# N. FL Gathering Video feed.



## bmudd14474 (Apr 9, 2011)

www.ustream.tv/channel/smf/n/fl/gathering or go to www.ustream.tv and search for SMF N.FL Gathering.


----------



## DanMcG (Apr 9, 2011)

KOOOOL Brian , thanks for the link!


----------



## DanMcG (Apr 9, 2011)

What no audio? 

LOL,cool just the same

EDIT 8:28 .......we have audio


----------



## gotarace (Apr 9, 2011)

Wow now that is a Feast fit for a King...thanks for the link.


----------



## coyote1 (Apr 9, 2011)

wish I was there


----------



## scarbelly (Apr 9, 2011)

Hey 2 of my ticket #'s were called and I got nothing????

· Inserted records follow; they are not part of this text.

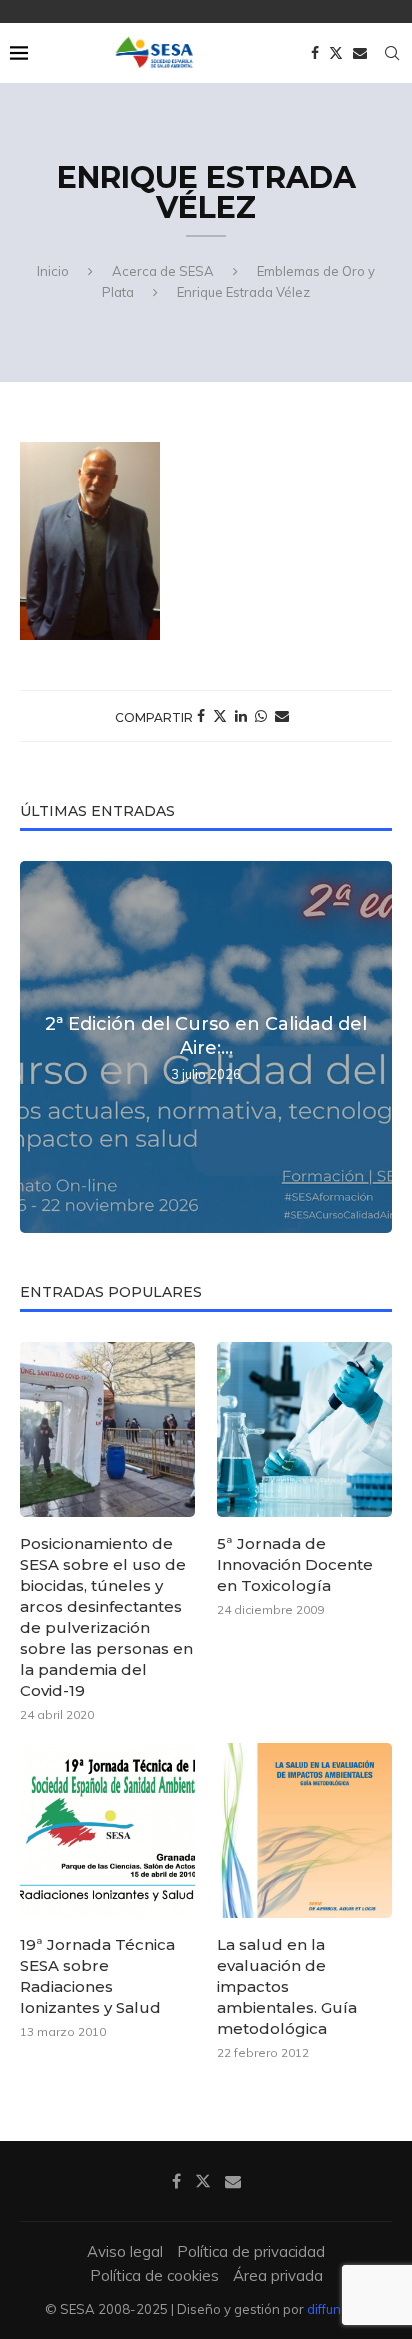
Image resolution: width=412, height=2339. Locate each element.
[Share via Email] (282, 716)
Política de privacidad (251, 2251)
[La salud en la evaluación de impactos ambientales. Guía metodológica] (304, 1830)
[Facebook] (315, 53)
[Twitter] (336, 53)
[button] (38, 1046)
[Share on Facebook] (201, 716)
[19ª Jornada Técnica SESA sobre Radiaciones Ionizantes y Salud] (107, 1830)
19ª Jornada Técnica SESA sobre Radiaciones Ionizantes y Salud (97, 1976)
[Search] (392, 53)
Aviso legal (125, 2251)
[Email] (360, 53)
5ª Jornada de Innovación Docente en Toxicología (295, 1564)
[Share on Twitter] (220, 716)
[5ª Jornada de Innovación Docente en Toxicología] (304, 1429)
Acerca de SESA (163, 271)
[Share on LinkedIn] (241, 716)
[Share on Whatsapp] (261, 716)
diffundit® (337, 2309)
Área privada (278, 2275)
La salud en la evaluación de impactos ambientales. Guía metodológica (287, 1986)
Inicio (53, 271)
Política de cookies (154, 2275)
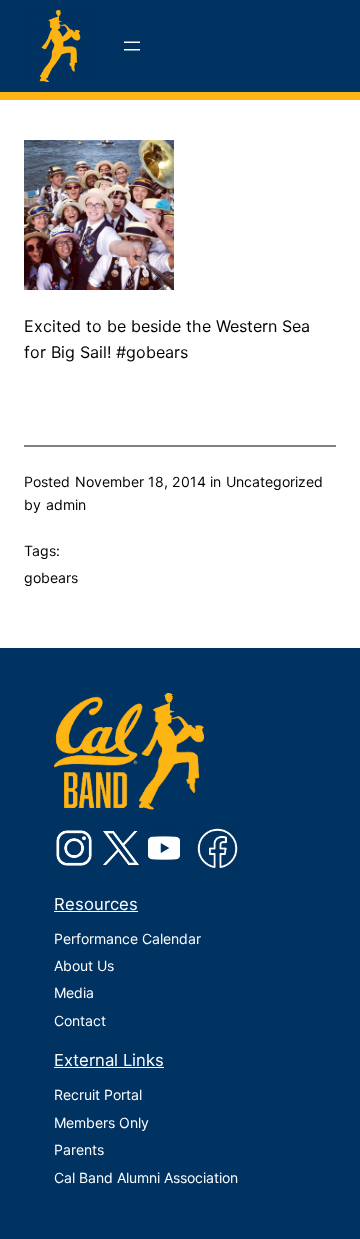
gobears (51, 577)
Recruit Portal (98, 1094)
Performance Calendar (127, 938)
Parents (79, 1149)
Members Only (101, 1122)
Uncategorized (274, 481)
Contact (80, 1020)
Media (74, 992)
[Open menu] (132, 46)
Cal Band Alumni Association (146, 1177)
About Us (84, 965)
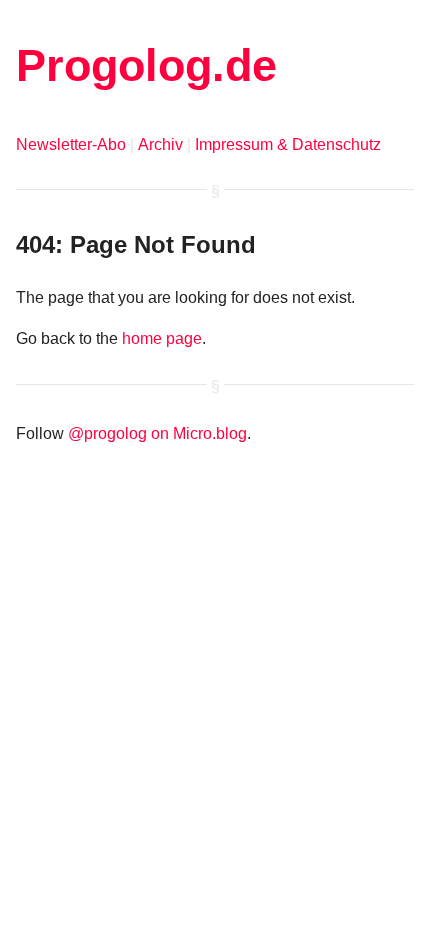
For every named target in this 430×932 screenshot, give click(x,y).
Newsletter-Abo (71, 144)
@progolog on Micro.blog (157, 433)
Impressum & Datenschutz (288, 144)
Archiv (160, 144)
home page (162, 338)
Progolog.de (146, 65)
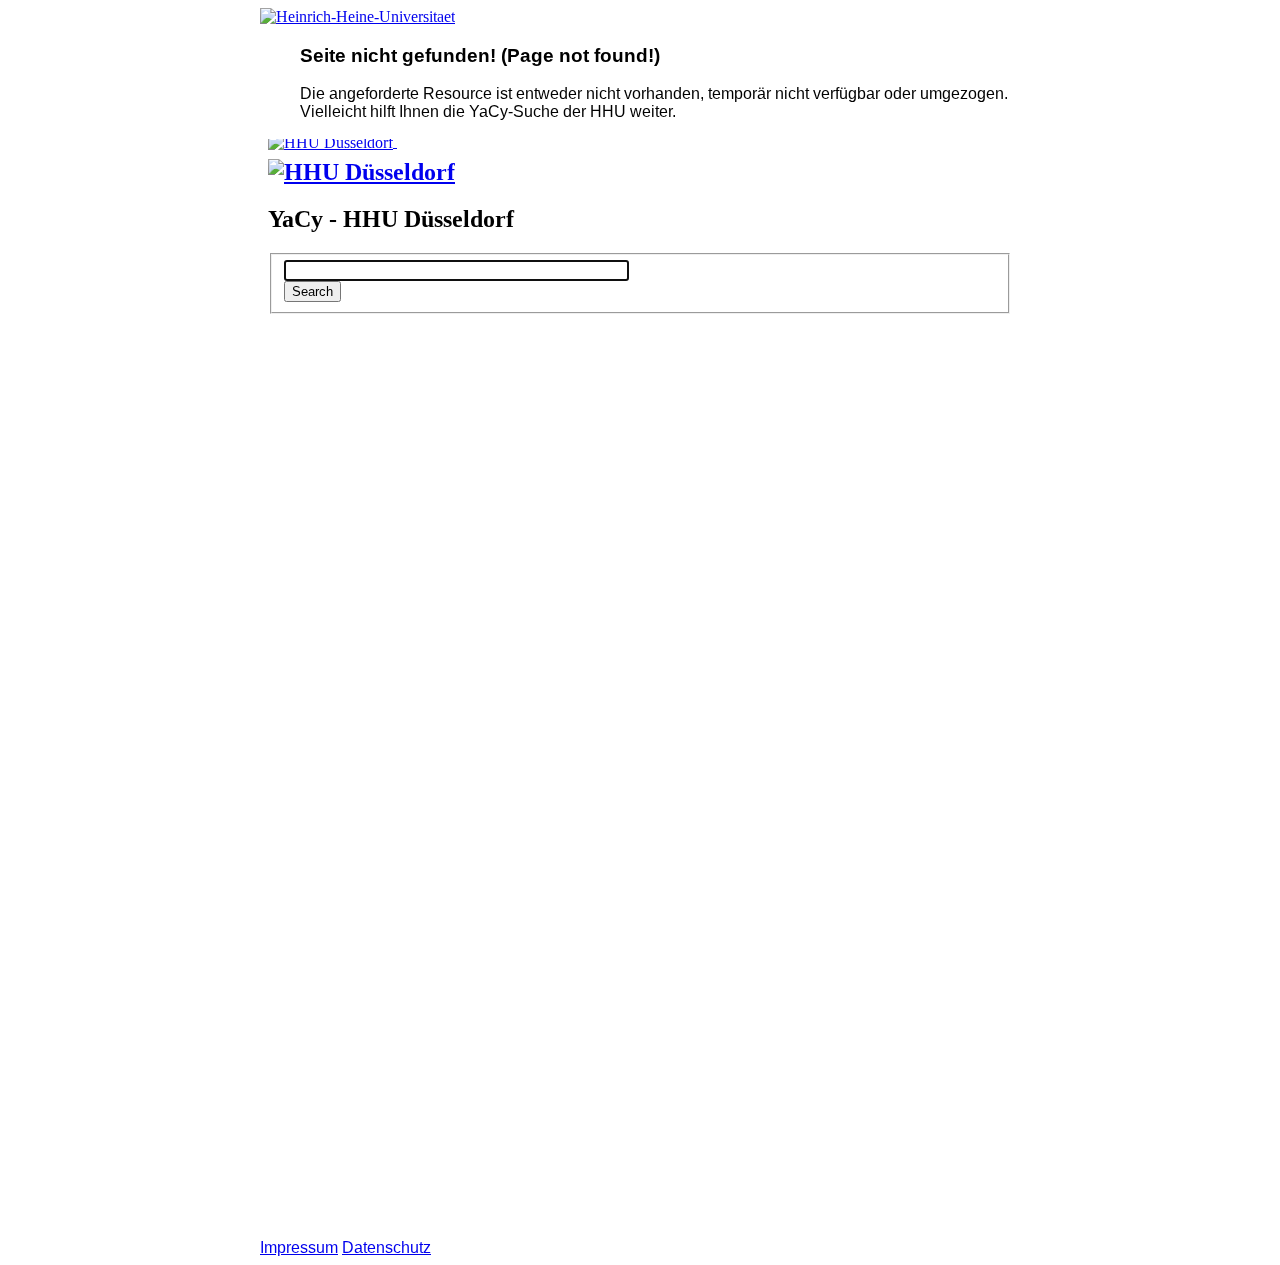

Looks like a great time and I really wish I was there


----------



## bmudd14474 (Apr 9, 2011)

It was a great time. I cut the feed off because people are heading out to the bon fire to tell lies stories. We had 4 A-Maze-N-Smokers donated to give away. Eman brought a bunch of stuff to give away. And last but not least Beer-B-Q sent a ton to give away. Thanks for all the stuff guys. Also I want to thank Jeff for Sponsoring the event this year.


----------



## beer-b-q (Apr 9, 2011)

Glad everyone is having a good time...


----------



## SmokinAl (Apr 10, 2011)

Awesome! Wish I was there!


----------